ECLI:NL:GHDHA:2021:1324
Gerechtshof Den Haag
- Hoger beroep
- Rechtspraak.nl
Naheffingsaanslag parkeerbelasting en de voorwaarden voor parkeren op een laadpaal
In deze zaak gaat het om een naheffingsaanslag parkeerbelasting die is opgelegd aan belanghebbende, die zijn voertuig had geparkeerd op een parkeerplek met een laadpaal voor elektrische voertuigen. De naheffingsaanslag van € 64,42, bestaande uit € 1,72 belasting en € 62,70 kosten, werd gehandhaafd door de Heffingsambtenaar na een uitspraak op bezwaar. Belanghebbende heeft hiertegen beroep ingesteld bij de Rechtbank Rotterdam, die het beroep ongegrond verklaarde. Vervolgens heeft belanghebbende hoger beroep ingesteld bij het Gerechtshof Den Haag.

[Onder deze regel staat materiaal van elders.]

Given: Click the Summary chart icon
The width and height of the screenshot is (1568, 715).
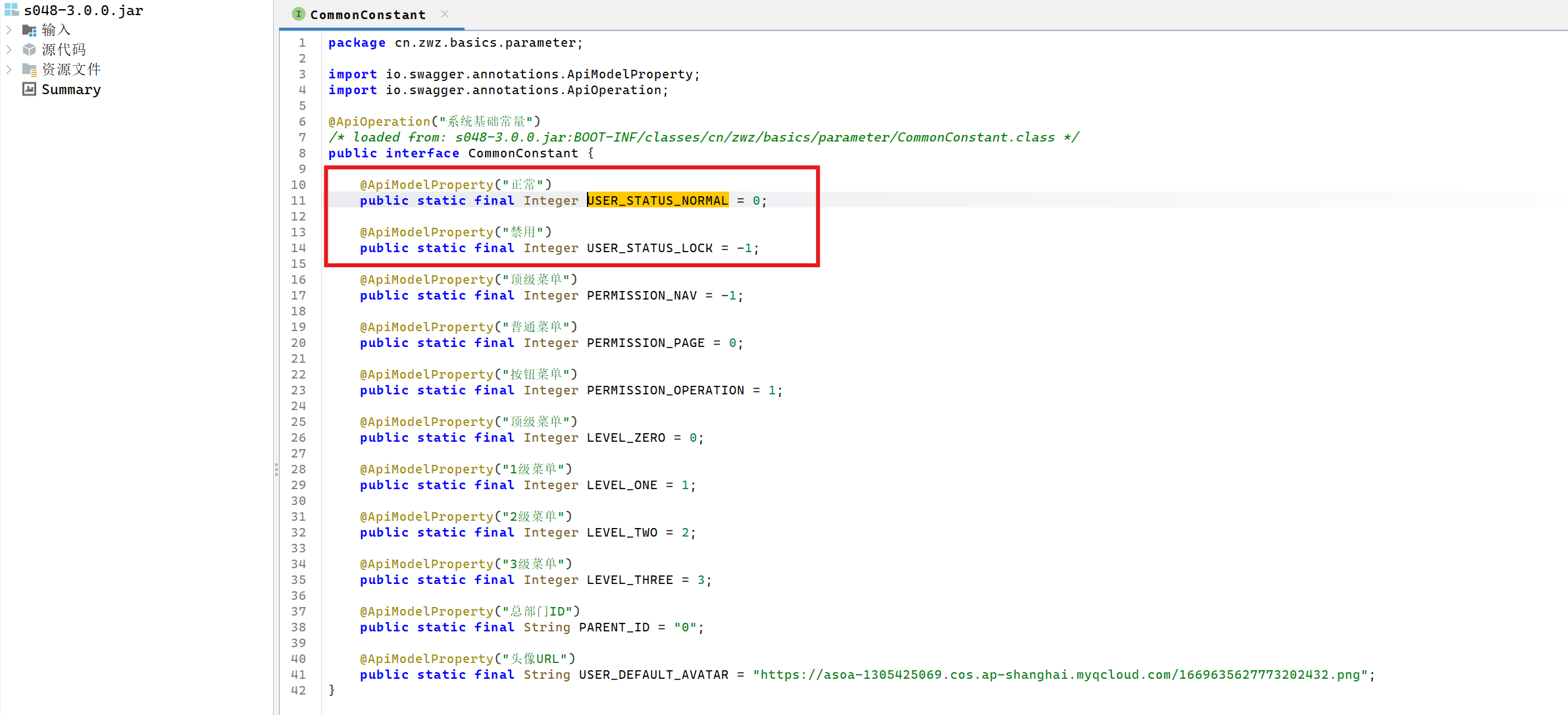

Tijdens de mondelinge behandeling op 1 juli 2021 was de gemachtigde van belanghebbende niet aanwezig, omdat hij niet langer kon wachten op de aanvang van de zitting. Het Hof oordeelde dat de afwezigheid van de gemachtigde het gevolg was van een te krappe planning en dat het verzoek om een nieuwe mondelinge behandeling werd afgewezen. Het Hof heeft vastgesteld dat het voertuig van belanghebbende op 16 augustus 2019 was geparkeerd op een plek met een laadpaal, maar dat er geen bewijs was dat er parkeerbelasting was voldaan. Belanghebbende stelde dat hij niet in strijd met de wet had geparkeerd, omdat hij zijn voertuig had aangesloten op de laadpaal, maar geen stroom afnam.

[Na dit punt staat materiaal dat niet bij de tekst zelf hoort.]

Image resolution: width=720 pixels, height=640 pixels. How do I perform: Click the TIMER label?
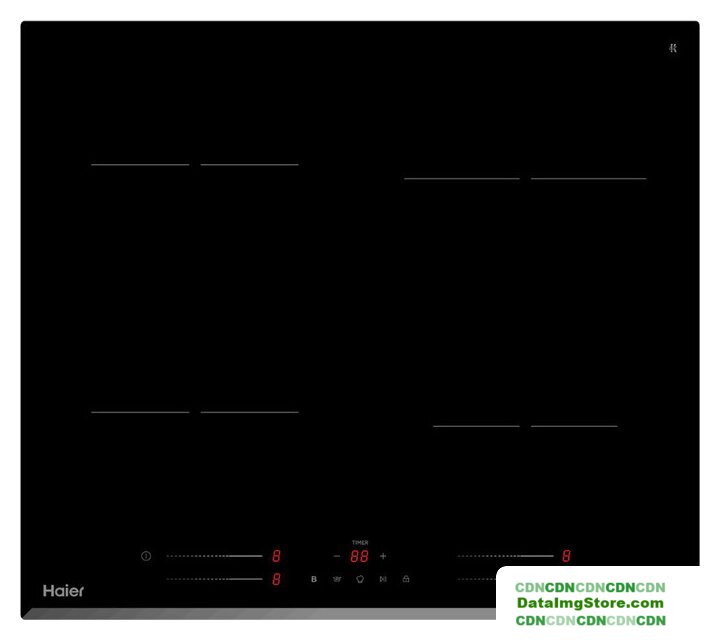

Het Hof oordeelde dat het feit dat het voertuig was aangesloten op de laadpaal en dat belanghebbende de accu wilde opladen, voldoende was om te concluderen dat er geen sprake was van parkeren in strijd met een wettelijk voorschrift. De naheffingsaanslag werd daarom terecht opgelegd, en het hoger beroep van belanghebbende werd ongegrond verklaard. De uitspraak van de Rechtbank werd bevestigd, en er werd geen proceskostenvergoeding toegekend.